> _WHAT TO DO_
1. In the description of pore network models, what do these models represent a porous medium as?
2. Continue the description of pore network models from the point where it stops.

> _SELECTED EXCERPT_
━━━━━━

Speaker
Description
Macroscopic porous materials properties depend on a number of porous media parameters such as porosity, connectivity, pore and throat size distributions, etc. Pore Network Models (PNM) provide a fast and convenient way to estimate those macroscopic parameters by representing a porous medium as a graph [1]. Classical Pore Network extraction methods in literature represent obtaining pore network structure directly from the three-dimensional micro-CT image of porous media. This approach works well on small-scale geometries with a fast increase of required computational power for larger scales. That is where probabilistic models of Pore Network generation are the main tool used [2]. Those methods lose some important information about restored pore space structure. The difference in internal porous media structure at the same time can drastically change macroscopic porous materials properties such as permeability tensor of a sample.

━━━━━━

> _MATERIAL PROVIDED_
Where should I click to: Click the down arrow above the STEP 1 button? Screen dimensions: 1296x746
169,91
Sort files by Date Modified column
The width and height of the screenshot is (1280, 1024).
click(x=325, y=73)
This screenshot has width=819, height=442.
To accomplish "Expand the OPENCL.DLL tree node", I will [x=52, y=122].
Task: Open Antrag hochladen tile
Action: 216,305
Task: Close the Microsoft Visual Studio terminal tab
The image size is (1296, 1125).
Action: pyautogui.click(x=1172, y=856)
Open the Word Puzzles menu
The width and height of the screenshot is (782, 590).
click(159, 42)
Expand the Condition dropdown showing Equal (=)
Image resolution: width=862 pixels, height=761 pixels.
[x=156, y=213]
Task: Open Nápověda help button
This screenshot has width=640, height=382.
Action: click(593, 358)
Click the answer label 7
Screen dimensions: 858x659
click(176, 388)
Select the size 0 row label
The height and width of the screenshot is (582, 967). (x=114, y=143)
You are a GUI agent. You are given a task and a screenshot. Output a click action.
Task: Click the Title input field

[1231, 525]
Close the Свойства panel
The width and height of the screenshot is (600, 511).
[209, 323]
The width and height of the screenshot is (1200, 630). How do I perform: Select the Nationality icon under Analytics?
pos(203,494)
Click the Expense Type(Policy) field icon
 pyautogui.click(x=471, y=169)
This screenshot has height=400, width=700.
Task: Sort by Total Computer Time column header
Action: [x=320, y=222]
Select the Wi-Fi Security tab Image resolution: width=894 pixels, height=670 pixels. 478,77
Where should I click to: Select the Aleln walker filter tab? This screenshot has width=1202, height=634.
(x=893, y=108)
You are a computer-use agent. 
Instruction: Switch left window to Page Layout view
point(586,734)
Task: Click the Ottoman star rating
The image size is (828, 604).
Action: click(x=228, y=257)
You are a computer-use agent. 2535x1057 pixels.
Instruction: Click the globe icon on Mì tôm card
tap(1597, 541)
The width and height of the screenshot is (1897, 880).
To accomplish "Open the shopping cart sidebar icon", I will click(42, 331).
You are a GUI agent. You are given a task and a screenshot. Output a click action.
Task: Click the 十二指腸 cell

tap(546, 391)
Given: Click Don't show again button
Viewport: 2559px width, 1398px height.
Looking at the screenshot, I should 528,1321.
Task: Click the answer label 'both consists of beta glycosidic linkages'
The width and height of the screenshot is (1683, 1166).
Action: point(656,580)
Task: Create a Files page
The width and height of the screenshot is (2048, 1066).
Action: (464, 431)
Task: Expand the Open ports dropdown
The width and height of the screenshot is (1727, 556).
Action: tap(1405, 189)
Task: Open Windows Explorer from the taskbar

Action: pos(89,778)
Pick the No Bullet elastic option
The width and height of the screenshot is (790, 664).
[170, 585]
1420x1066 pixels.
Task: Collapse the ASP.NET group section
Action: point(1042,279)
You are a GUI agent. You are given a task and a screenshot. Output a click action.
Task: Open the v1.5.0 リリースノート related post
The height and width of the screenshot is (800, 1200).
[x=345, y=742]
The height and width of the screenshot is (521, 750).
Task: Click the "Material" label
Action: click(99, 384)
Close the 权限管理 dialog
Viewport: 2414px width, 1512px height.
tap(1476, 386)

━━━━━━

> _RESPONSE LIST_
1. As a graph.

2.
A new approach to generating complex point structures is inspired by recent advances in gradient descent methods for maximum entropy models [3]. Using this approach, we can preserve information about pore location patterns and the relative position of different pores in this pattern. Using an advanced interpore connection generation algorithm allows us to restore information about the relationship between different pore scales.
The main goal of the work is to build a fast reliable method to generate a statistical pore network. One of the main features of the proposed algorithm is the ability to increase the analyzed sample size based on statistical features of a smaller sample (pore network extension). We reconstruct samples of carbonate, sandstone, and ceramics from PNM extracted from micro-CT images and compare statistical and hydrodynamic properties for original PNM and reconstruction. Comparison of our state state-of-the-art algorithm with classical algorithms [1,4,5,6] shows a noticeable improvement in reconstruction accuracy in the number of porous media.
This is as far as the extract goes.